Keeping it simple

Thursday, 9 November 2017 00:00 -     - {{hitsCtrl.values.hits}}

Budget 2018 will be presented today in what many hope will be a deviation from previous editions, namely, that the Government will stick to its already outlined policies in V2025 and give achievable streamlined goals that will be achieved. 

Budgets are notorious for being long, complicated and rambling, with little being accomplished at the end of the day. Budgets, when they are complicated, are also difficult to track, particularly in Sri Lanka where transparency at the ministerial and institutional level remains negligible.    

A review of proposals under Budget 2017 done by Verite Research showed that less than half of the 37 major proposals, amounting to Rs. 116,910 million in public funds covering 24 Government institutions, could be tracked by the public. 

The research, which covered policy implementation over the first six months of 2017, ran into repeated roadblocks as authorities refused to share information even after multiple Right to Information (RTI) applications had been filed.

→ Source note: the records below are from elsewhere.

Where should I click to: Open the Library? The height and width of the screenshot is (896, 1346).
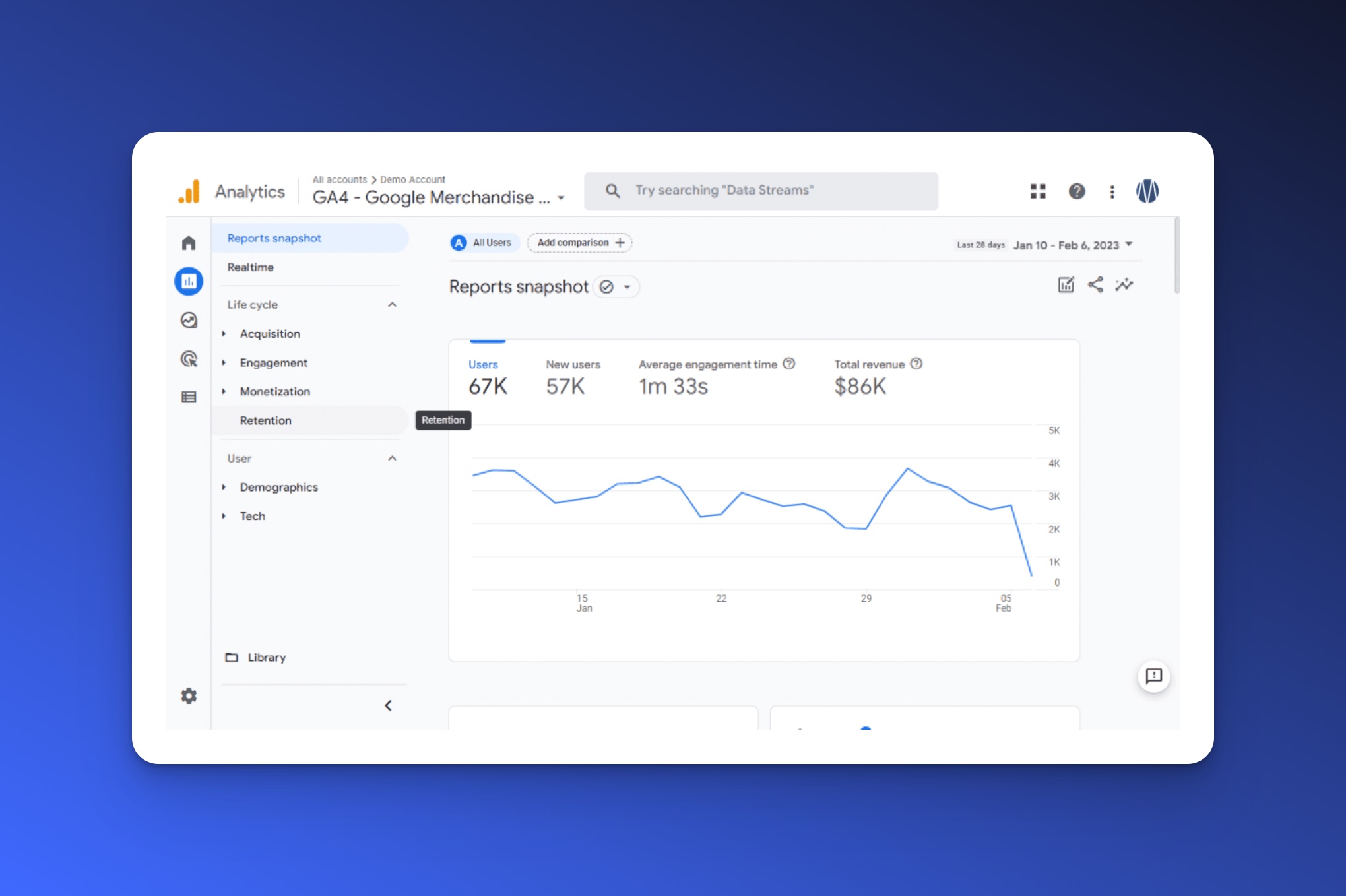click(266, 657)
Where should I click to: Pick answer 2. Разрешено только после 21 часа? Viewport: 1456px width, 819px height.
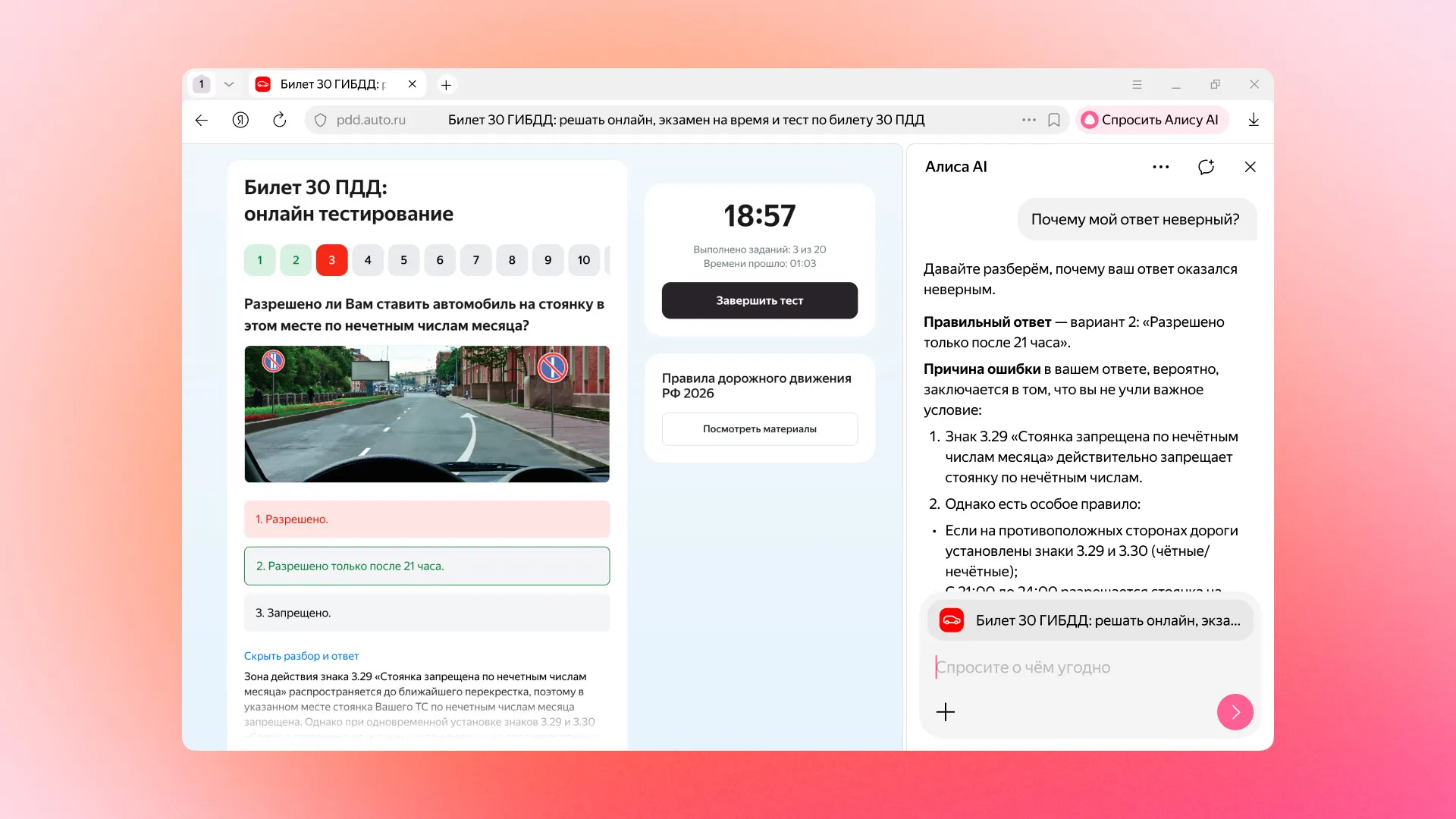click(426, 566)
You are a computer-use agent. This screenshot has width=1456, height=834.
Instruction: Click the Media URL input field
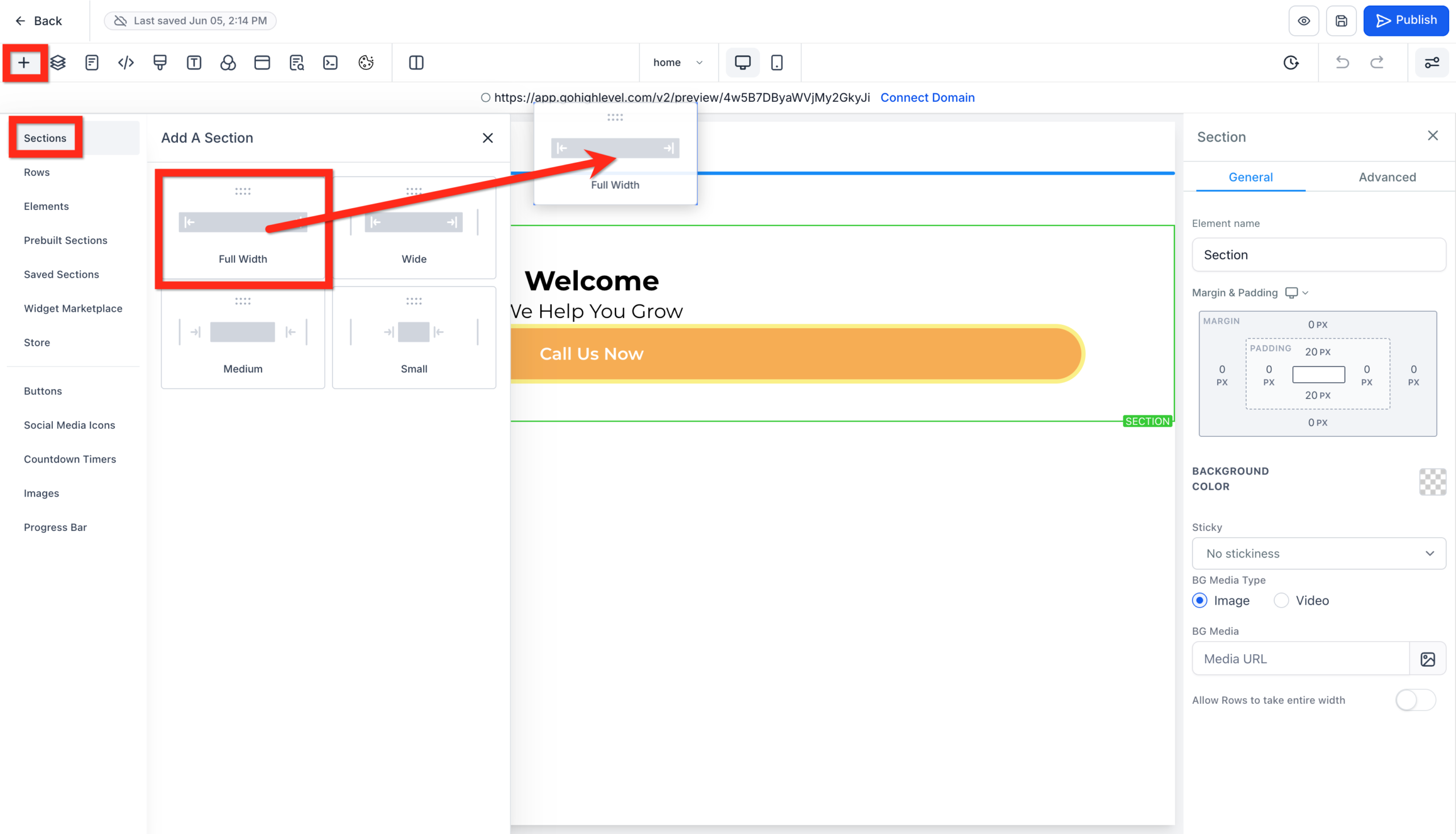pos(1300,658)
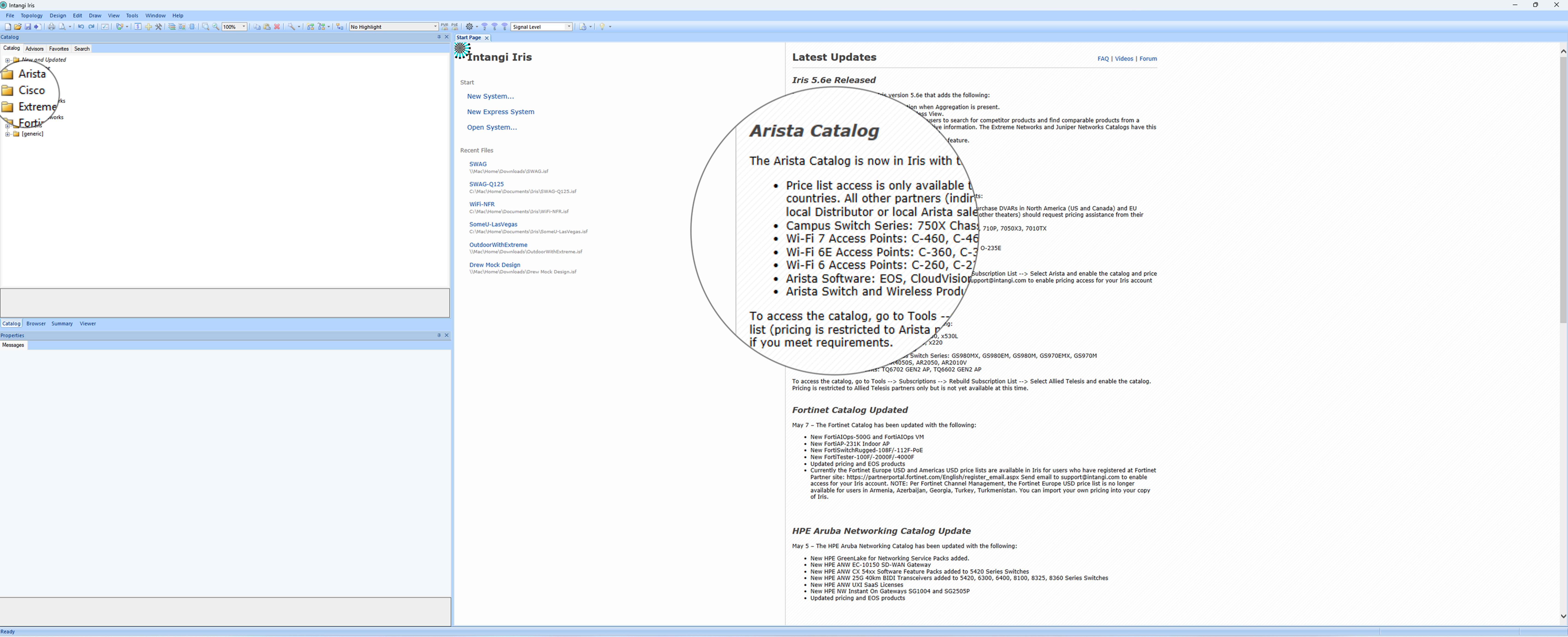Switch to the Favorites catalog tab
The height and width of the screenshot is (637, 1568).
(x=59, y=49)
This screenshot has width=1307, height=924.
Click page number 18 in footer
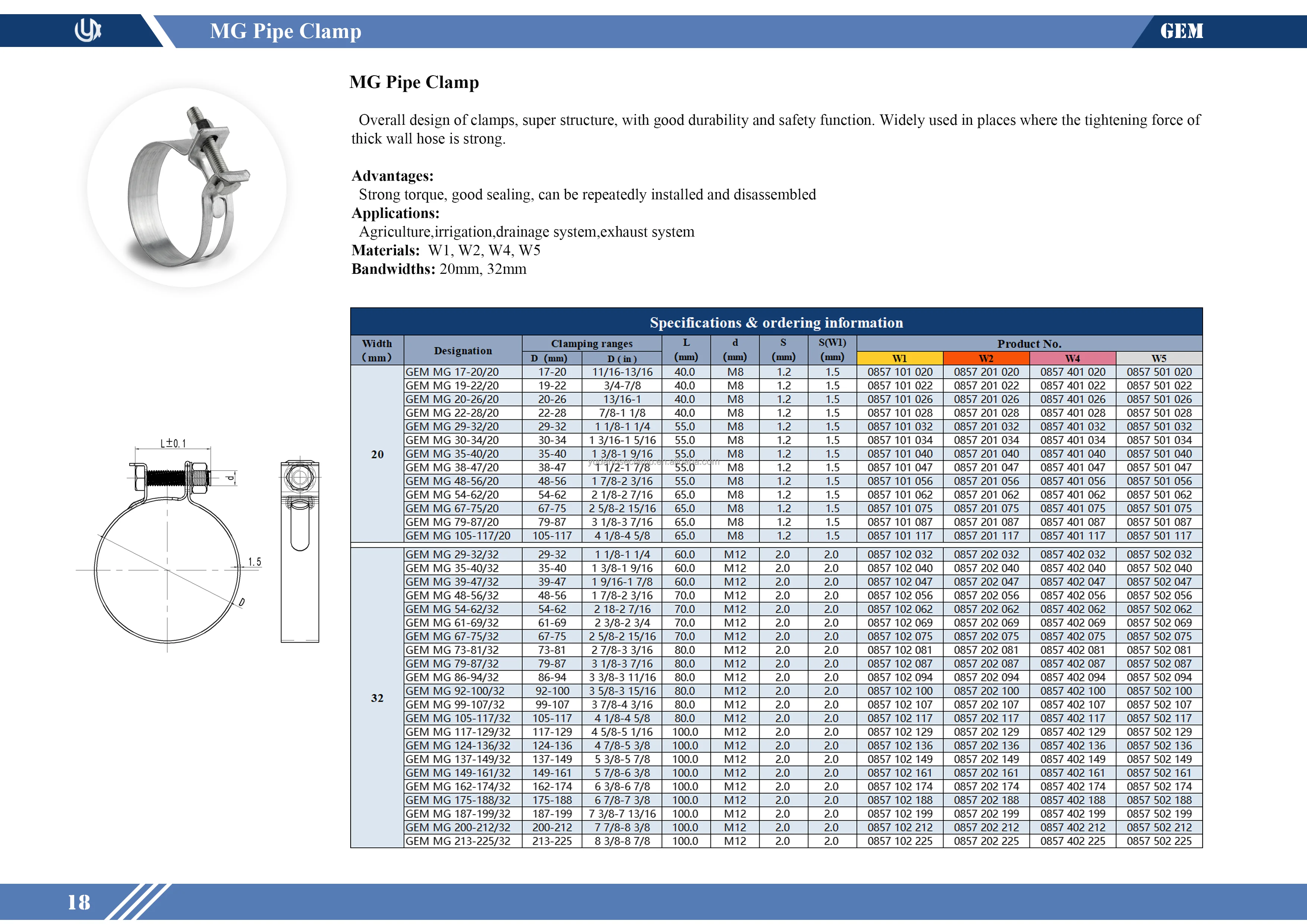pos(79,902)
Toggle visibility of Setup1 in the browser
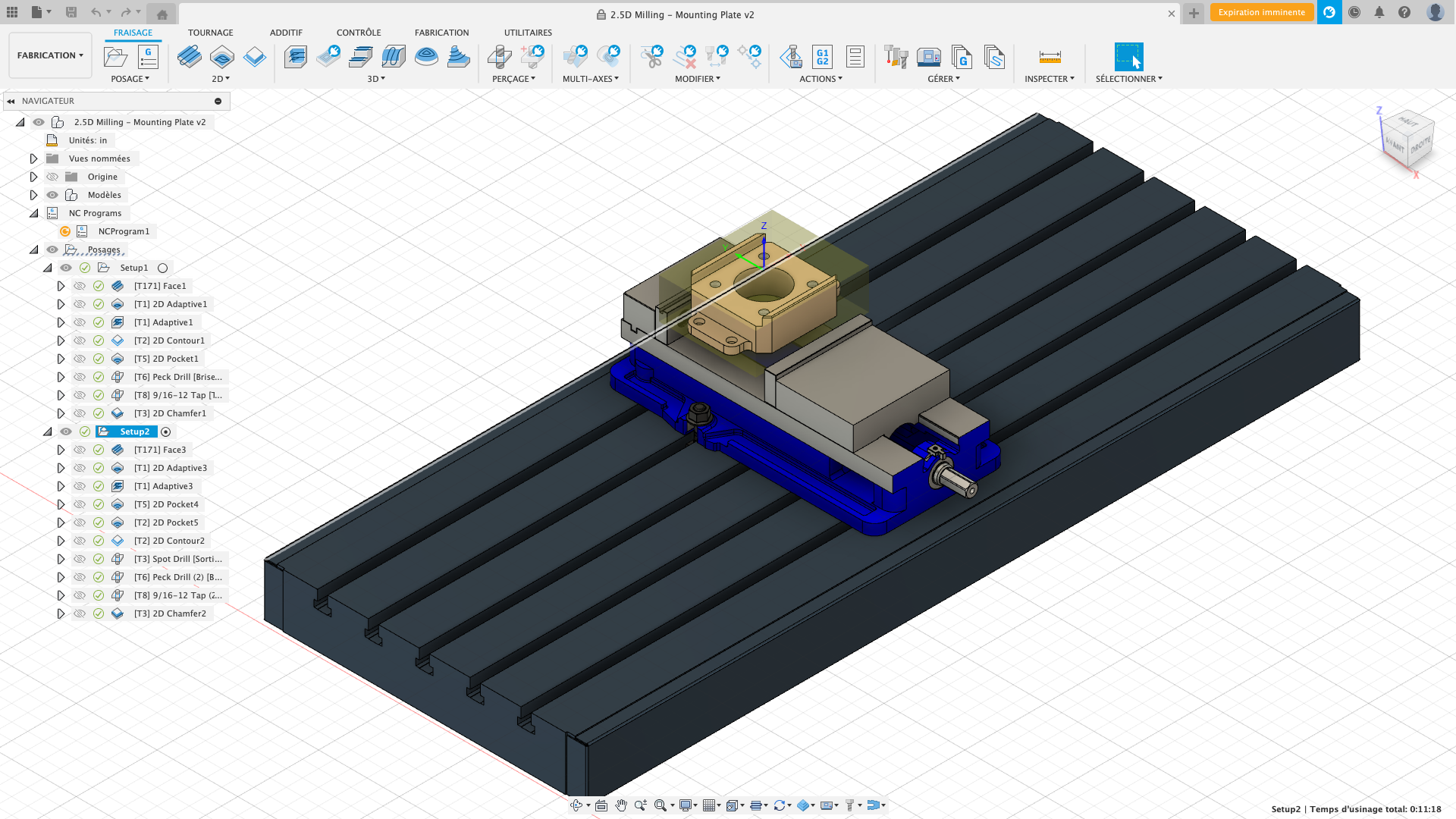This screenshot has width=1456, height=819. pos(66,268)
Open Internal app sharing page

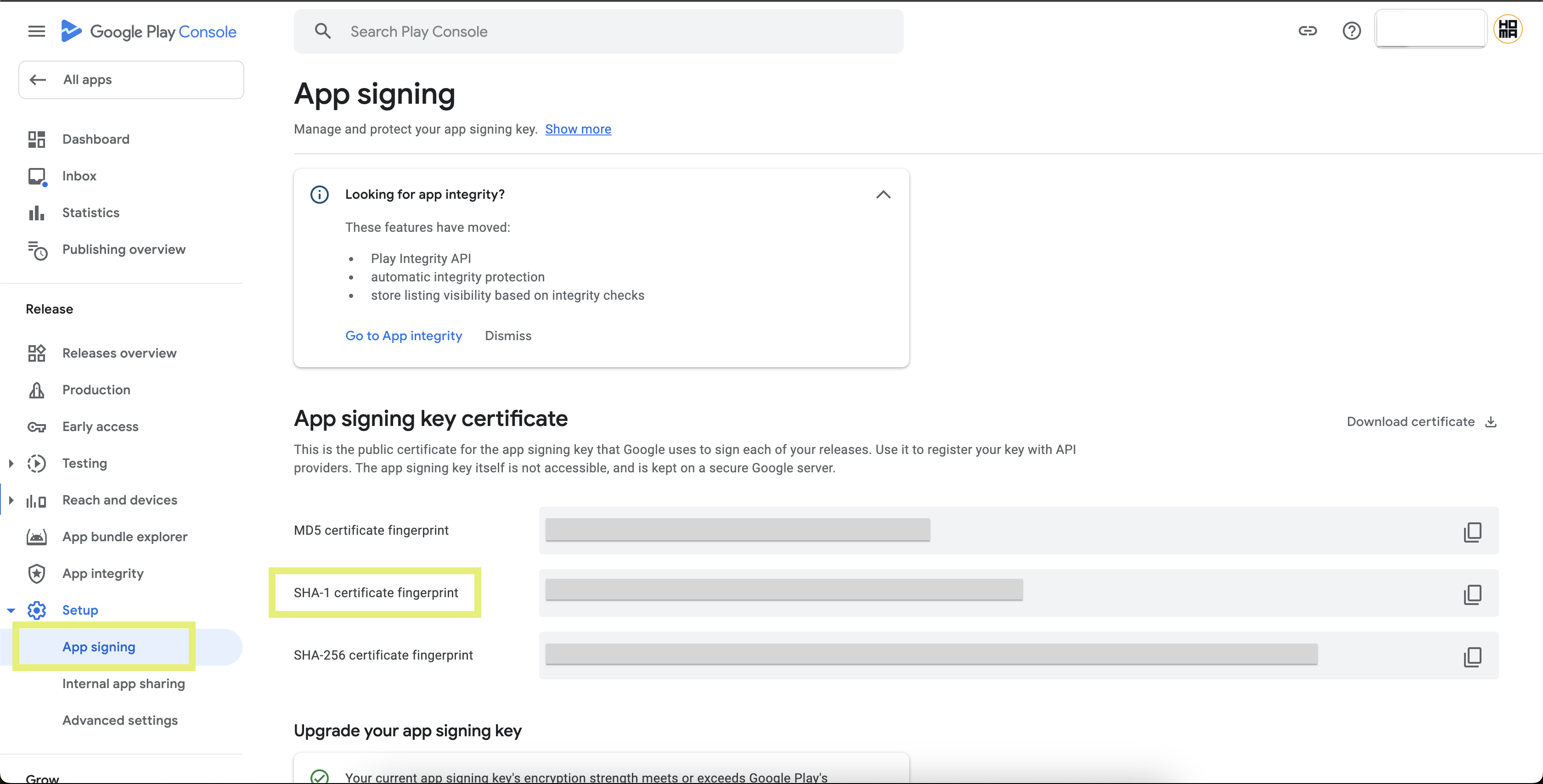coord(124,683)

Even though the Government had earlier called on all ministries to publish updates of their tasks on respective websites for transparency, few have done so with key details of some of the most important proposals not before the public.   

Of the proposals tracked, 14% were removed and 32% were lagging behind schedule and only 3% or one proposal was on track and ahead of schedule. The 51% of proposals where no information could be obtained was worth Rs. 67 billion, according to the research. 

Many top ministries also fared badly on transparency. These included the Education, Law and Order and Defence ministries, even though the request for information from the latter had nothing to do with national security and focused only on the pensions of disabled war veterans. 

The National Policies and Economic Affairs Ministry, which is headed by Prime Minister Ranil Wickremesinghe, and the Agriculture Ministry, which is held by Duminda Dissanayake, were also labelled “closed” or “obstructed” by the platform. 

What all this underscores is the need for the Budget to prioritise the most important economic and political agendas and then actually achieve them because a Budget is essentially the catalyst for a policy agenda. 

Sri Lanka, with its significant debt and governance issues, can no longer afford to have budgets that do not walk the talk. Key reforms, including State-Owned Enterprise restructuring, improving exports, improving imports and implementing pragmatic social welfare nets, need to be outlined in the Budget to give all stakeholders, including the private sector, a chance to base their planning on something solid. 

Many key proposals such as the contributory pension fund, interest subsidy for housing, double tracking of railway lines, private free trade zones along expressway corridors, global marketing campaign to boost FDI, credit scheme to encourage domestic solar power generation, ensuring basic facilities of water, power and sanitation for all schools were among proposals that were either lagging or undisclosed. It is imperative for continuity that at least the best Budget proposals are taken to their full implementation even if it means extending them over several years. 

Keeping Budget proposals simple and targeted is also important because coalition governments are well-known for struggling to get all parties on the same page about what needs to be done. Policy stagnation seen after the Government came into power eventually overflowed into public impatience and anger. Governments have much to gain from being practical about what they can achieve and actually getting those policies done.